DevX HomePage

DB2 Explains Itself: A Roadmap to Faster Query Runtime

DB2 creates a plan for each dynamic SQL query you run. Evaluating this plan is one of the keys to query runtime efficiency. In this 10-Minute Solution, DB2 Pro Greg Nash shows you how to use DB2's explain facility to identify and correct the planning weaknesses that are slowing your queries down.
ave you ever wondered why some of your queries take so long to run? Or how DB2 interprets your requests?

As with all high-level programming languages, SQL must be translated into a set of smaller operations, which can be performed in turn. Because the efficiency of each operation can vary greatly with the nature of the data, considerable attention should be paid to selecting the best order of operations.

You can compare this with shopping. There may be many paths from your home to the shop you need to visit. You might want to park as close to the shop as you can, or perhaps park further away to avoid parking station costs and queuing to leave. There may be a smaller shop closer to home that has what you want. You may want to avoid a busy road. The best shopping path isn't always obvious, and you could waste hours though poor planning.

To shorten a query's runtime, you need to locate any weaknesses in the operation planning. How? IBM's online documentation boasts: "DB2 provides the most comprehensive explain facility in the industry with detailed optimizer information on the access plan chosen for an explained SQL statement." The explain facility outlines how the database will go about your work. This allows you to identify and correct any inefficiencies in your query planning.



How can I make my queries faster?



Use DB2's EXPLAIN feature to access and evaluate how it plans to access your data.




Background: Plans and Costs
DB2 builds plans. A plan is basically the directions that will be followed to the data (or to the shops). To save time, some items on the plan can be performed in parallel (if you have a spouse, they might buy meat while you buy fruit).

Static plans are built once, and used many times—DB2 stores them when you BIND a collection of static SQL. It's like establishing a favorite path for your shopping. You don't have to think about it every time, as you have already decided on a good plan. Plans for dynamic SQL, however, must be evaluated each time. Each plan can be evaluated for its overall cost, which takes into account the nature of the data, and DB2's understanding of the system on which it's running. Critically important in this evaluation are the runtime statistics—the size of your tables, the cardinality of various columns, and the clustering in the indexes.
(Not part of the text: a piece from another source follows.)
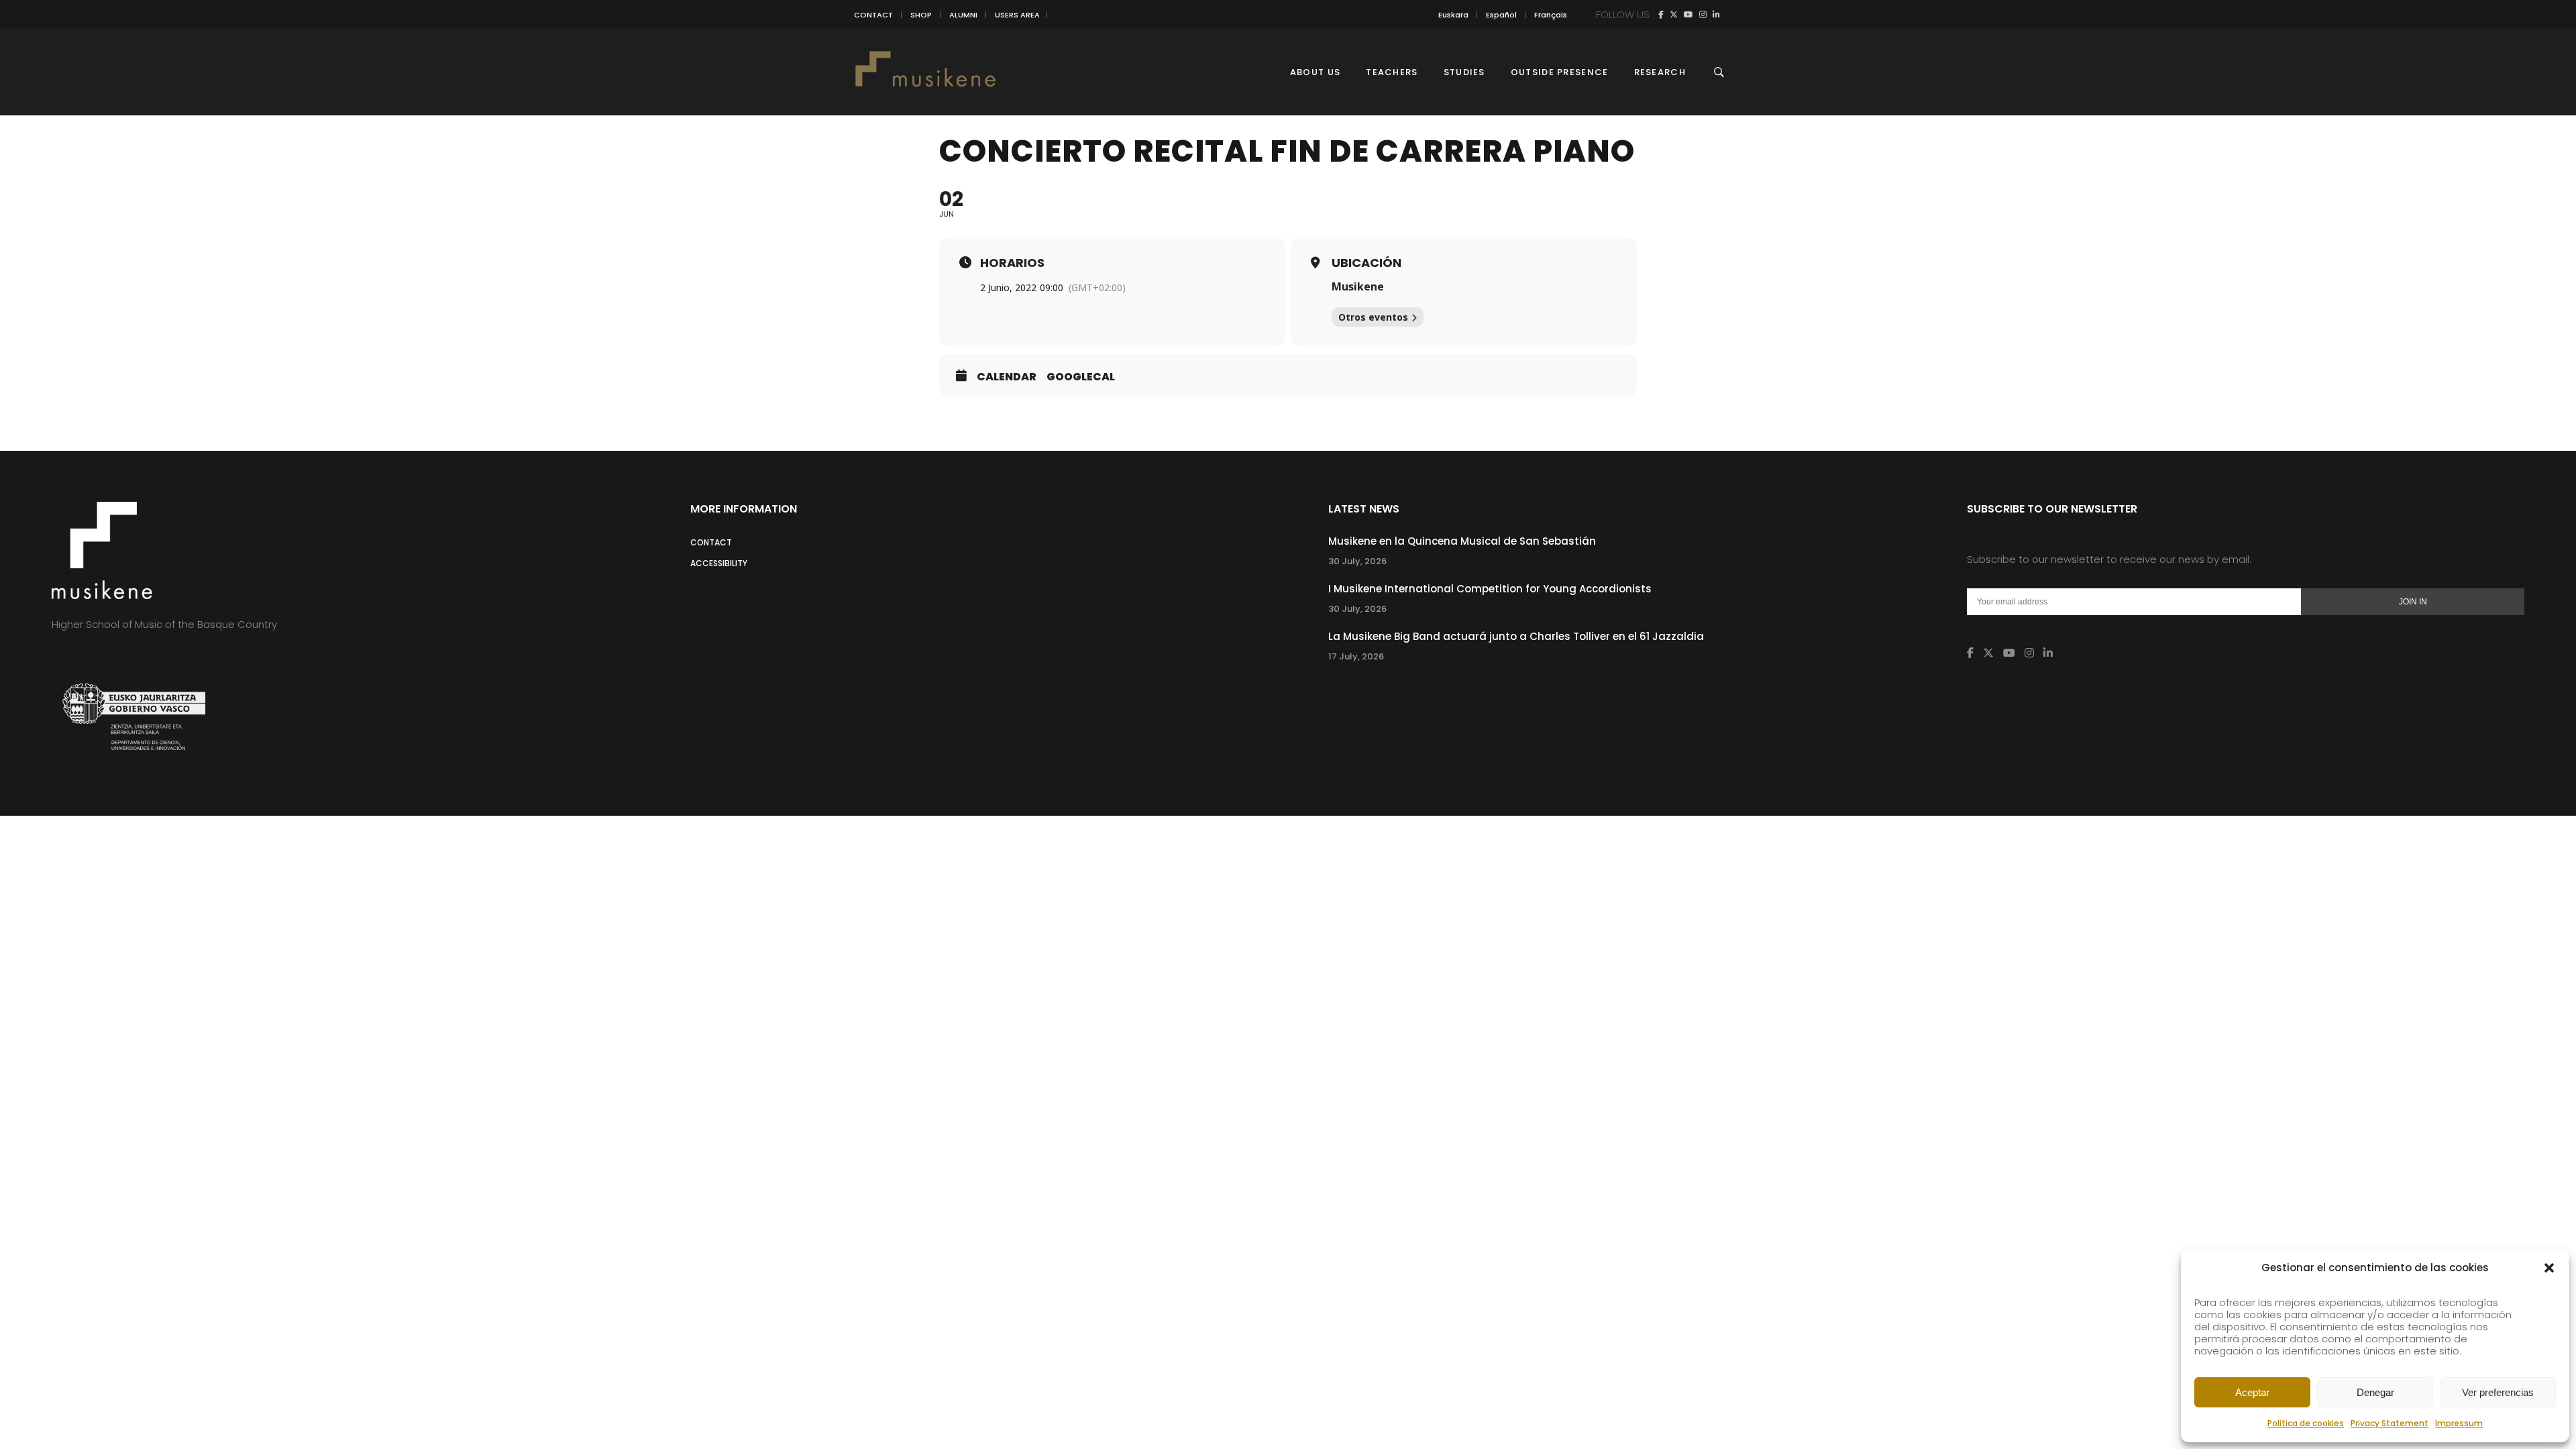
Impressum (2459, 1423)
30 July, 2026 (1357, 561)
Figure 1. Color Coding: Here is a sample tree from "Visual Explain."
Figure 2.
Drilling Down: Here is a sample details of a node from "Visual Explain."

Show Me the Plan
There are several tools centered around explaining DB2's plans: All these tools use a set of data known as the "explain tables." Visual Explain is capable of creating these tables on demand. With the other tools, you'll need to run a script such as in Listing 2:




C:\PROGRA~1\SQLLIB\bin>cd ..\misc


C:\PROGRA~1\SQLLIB\misc>db2 connect to sample

   Database Connection Information

 Database server        = DB2/NT 7.2.2
 SQL authorization ID   = GRNASH
 Local database alias   = SAMPLE


C:\PROGRA~1\SQLLIB\misc>db2 -tf explain.ddl

******* IMPORTANT **********

USAGE: db2 -tf EXPLAIN.DDL

******* IMPORTANT **********


DB20000I  The UPDATE COMMAND OPTIONS command completed successfully.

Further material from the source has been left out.